A Raman topography imaging method toward assisting surgical tumor resection.

Achieving complete tumor resection upon initial surgical intervention can lead to better patient outcomes by making adjuvant treatments more efficacious and reducing the strain of repeat surgeries. Complete tumor resection can be difficult to confirm intraoperatively. Methods like touch preparation (TP) have been inconsistent for detecting residual malignant cell populations, and fatty specimens like breast cancer lumpectomies are too fatty to process for rapid histology. We propose a novel workflow of immunostaining and topographic surface imaging of freshly excised tissue to ensure complete resection using highly sensitive and spectrally separable surface-enhanced Raman scattering nanoparticles (SERS NPs) as the targeted contrast agent.

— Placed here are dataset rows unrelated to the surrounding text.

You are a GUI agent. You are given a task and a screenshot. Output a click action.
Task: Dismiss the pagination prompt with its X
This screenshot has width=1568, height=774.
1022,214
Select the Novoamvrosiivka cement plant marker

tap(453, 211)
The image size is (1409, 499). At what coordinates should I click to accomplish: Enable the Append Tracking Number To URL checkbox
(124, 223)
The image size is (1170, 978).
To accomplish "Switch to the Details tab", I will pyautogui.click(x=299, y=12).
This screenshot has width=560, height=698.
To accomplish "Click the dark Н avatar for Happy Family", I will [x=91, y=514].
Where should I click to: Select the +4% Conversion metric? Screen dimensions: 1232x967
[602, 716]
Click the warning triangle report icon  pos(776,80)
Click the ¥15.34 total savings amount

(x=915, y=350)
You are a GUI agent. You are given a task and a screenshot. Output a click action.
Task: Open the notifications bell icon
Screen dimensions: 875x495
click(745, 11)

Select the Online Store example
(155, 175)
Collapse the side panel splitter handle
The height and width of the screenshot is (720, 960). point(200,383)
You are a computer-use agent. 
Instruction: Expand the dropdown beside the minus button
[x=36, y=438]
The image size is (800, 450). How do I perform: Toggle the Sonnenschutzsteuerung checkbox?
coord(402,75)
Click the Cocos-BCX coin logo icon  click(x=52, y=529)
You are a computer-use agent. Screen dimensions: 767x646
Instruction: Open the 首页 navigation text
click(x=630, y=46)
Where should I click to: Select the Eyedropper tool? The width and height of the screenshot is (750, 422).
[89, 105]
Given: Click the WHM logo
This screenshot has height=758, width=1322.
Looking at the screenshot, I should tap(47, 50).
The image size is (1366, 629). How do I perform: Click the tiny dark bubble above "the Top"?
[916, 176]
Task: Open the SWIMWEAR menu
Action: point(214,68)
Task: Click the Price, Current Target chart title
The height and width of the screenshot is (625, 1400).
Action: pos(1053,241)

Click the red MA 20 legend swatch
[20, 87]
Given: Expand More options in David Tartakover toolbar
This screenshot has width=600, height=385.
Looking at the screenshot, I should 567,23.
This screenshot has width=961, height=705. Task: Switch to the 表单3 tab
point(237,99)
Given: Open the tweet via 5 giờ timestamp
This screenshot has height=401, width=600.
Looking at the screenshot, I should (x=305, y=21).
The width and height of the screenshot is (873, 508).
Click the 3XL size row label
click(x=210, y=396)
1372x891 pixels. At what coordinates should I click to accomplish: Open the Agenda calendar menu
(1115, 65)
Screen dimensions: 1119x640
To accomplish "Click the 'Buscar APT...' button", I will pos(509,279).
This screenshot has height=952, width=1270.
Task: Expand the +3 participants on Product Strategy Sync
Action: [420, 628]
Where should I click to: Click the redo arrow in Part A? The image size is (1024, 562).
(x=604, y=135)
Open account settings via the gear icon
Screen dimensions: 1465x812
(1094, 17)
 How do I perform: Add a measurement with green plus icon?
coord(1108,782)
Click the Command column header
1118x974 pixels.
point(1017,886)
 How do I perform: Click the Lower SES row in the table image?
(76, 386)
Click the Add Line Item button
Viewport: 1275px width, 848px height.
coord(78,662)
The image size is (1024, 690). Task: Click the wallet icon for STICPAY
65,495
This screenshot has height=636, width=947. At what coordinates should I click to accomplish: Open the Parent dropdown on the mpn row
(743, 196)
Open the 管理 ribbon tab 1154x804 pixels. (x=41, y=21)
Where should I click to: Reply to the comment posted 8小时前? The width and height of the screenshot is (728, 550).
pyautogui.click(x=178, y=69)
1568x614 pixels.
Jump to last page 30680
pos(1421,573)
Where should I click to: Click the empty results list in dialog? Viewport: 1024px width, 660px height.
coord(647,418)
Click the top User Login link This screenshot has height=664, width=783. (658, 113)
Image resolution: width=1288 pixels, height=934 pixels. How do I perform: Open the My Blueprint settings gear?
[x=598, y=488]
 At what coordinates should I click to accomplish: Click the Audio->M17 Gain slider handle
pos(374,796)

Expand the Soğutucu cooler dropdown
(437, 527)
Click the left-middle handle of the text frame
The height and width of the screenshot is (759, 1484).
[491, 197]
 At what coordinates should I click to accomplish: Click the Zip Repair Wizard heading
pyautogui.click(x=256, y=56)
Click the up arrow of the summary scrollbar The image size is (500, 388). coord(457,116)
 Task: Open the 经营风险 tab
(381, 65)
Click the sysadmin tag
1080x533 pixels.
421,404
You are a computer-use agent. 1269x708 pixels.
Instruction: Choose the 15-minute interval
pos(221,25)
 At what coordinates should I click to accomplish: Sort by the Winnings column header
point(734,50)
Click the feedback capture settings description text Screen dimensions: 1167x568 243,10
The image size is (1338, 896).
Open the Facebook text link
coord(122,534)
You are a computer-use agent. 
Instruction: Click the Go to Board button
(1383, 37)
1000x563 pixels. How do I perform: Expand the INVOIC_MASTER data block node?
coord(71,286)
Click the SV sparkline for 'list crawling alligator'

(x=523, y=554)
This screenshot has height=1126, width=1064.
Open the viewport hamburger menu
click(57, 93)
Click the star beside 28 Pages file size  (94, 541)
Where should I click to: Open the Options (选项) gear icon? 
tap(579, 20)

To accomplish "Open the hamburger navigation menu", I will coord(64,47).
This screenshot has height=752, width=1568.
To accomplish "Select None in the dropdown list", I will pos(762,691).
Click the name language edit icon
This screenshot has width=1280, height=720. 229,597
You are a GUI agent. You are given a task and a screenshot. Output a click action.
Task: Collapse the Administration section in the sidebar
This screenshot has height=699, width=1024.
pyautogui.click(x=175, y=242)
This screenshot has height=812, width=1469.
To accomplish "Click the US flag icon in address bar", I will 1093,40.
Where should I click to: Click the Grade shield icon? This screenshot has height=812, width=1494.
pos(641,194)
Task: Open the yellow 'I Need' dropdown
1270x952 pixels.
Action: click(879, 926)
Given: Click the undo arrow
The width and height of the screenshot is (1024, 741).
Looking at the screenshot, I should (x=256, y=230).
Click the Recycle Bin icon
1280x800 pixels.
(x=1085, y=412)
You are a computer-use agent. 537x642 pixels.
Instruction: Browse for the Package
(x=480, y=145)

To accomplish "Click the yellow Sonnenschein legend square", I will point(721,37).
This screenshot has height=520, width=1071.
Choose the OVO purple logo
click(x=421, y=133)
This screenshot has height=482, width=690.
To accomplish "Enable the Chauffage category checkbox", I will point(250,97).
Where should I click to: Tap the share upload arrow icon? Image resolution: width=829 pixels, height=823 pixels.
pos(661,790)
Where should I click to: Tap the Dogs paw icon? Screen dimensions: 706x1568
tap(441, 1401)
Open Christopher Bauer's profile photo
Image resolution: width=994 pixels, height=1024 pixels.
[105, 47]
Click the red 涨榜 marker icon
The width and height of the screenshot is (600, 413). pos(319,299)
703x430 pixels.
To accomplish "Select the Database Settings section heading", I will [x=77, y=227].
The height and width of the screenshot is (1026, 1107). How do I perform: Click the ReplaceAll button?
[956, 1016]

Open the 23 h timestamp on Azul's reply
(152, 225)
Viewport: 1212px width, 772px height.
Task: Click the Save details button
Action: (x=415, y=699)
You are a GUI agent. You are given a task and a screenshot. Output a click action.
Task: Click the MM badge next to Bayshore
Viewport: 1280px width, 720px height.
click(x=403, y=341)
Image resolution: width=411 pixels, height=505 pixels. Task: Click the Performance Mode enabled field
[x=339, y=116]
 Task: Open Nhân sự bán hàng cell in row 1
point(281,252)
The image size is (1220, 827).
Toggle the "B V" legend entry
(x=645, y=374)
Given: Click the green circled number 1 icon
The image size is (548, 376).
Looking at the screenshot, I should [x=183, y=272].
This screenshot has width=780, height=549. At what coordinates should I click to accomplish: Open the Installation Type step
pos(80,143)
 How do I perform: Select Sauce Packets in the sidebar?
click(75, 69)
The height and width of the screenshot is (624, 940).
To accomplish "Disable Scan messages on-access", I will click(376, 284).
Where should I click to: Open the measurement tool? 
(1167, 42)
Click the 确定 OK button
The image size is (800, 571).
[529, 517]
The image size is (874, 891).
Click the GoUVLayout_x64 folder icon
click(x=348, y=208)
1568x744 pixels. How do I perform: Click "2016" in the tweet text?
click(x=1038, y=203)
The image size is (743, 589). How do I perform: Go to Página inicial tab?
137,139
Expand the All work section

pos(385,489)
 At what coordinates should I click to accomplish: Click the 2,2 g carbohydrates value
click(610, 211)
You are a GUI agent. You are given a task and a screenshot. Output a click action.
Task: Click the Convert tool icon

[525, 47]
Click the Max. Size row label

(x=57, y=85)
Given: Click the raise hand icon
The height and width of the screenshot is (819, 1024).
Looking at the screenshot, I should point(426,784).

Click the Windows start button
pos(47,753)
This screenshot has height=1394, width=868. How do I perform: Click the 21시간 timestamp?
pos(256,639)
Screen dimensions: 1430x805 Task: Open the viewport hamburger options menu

Biomarker-targeting SERS NPs are ideal contrast agents for this application because their sensitivity enables rapid detection, and their narrow bands enable extensive intra-pixel multiplexing. The adaptive focus capabilities of an advanced Raman instrument, combined with our rotational accessory device for exposing each surface of the stained specimen to the objective lens, enable topographic mapping of complete excised specimen surfaces. A USB-controlled accessory for a Raman microscope was designed and fabricated to enable programmatic and precise angular manipulation of specimens in concert with instrument stage motions during whole-surface imaging. Specimens are affixed to the accessory on an anti-slip, sterilizable rod, and the tissue surface exposed to the instrument is adjusted on demand using a programmed rotating stepper motor. We demonstrate this topographic imaging strategy on a variety of phantoms and preclinical tissue specimens. The results show detail and texture in specimen surface topography, orientation of findings and navigability across surfaces, and extensive SERS NP multiplexing and linear quantitation capabilities under this new Raman topography imaging method. We demonstrate successful surface mapping and recognition of all 26 of our distinct SERS NP types along with effective deconvolution and localization of randomly assigned NP mixtures. Increasing NP concentrations were also quantitatively assessed and showed a linear correlation with Raman signal with an R2 coefficient of determination of 0.97. Detailed surface renderings color-encoded by unmixed SERS NP abundances show a path forward for content-rich, interactive surgical margin assessment.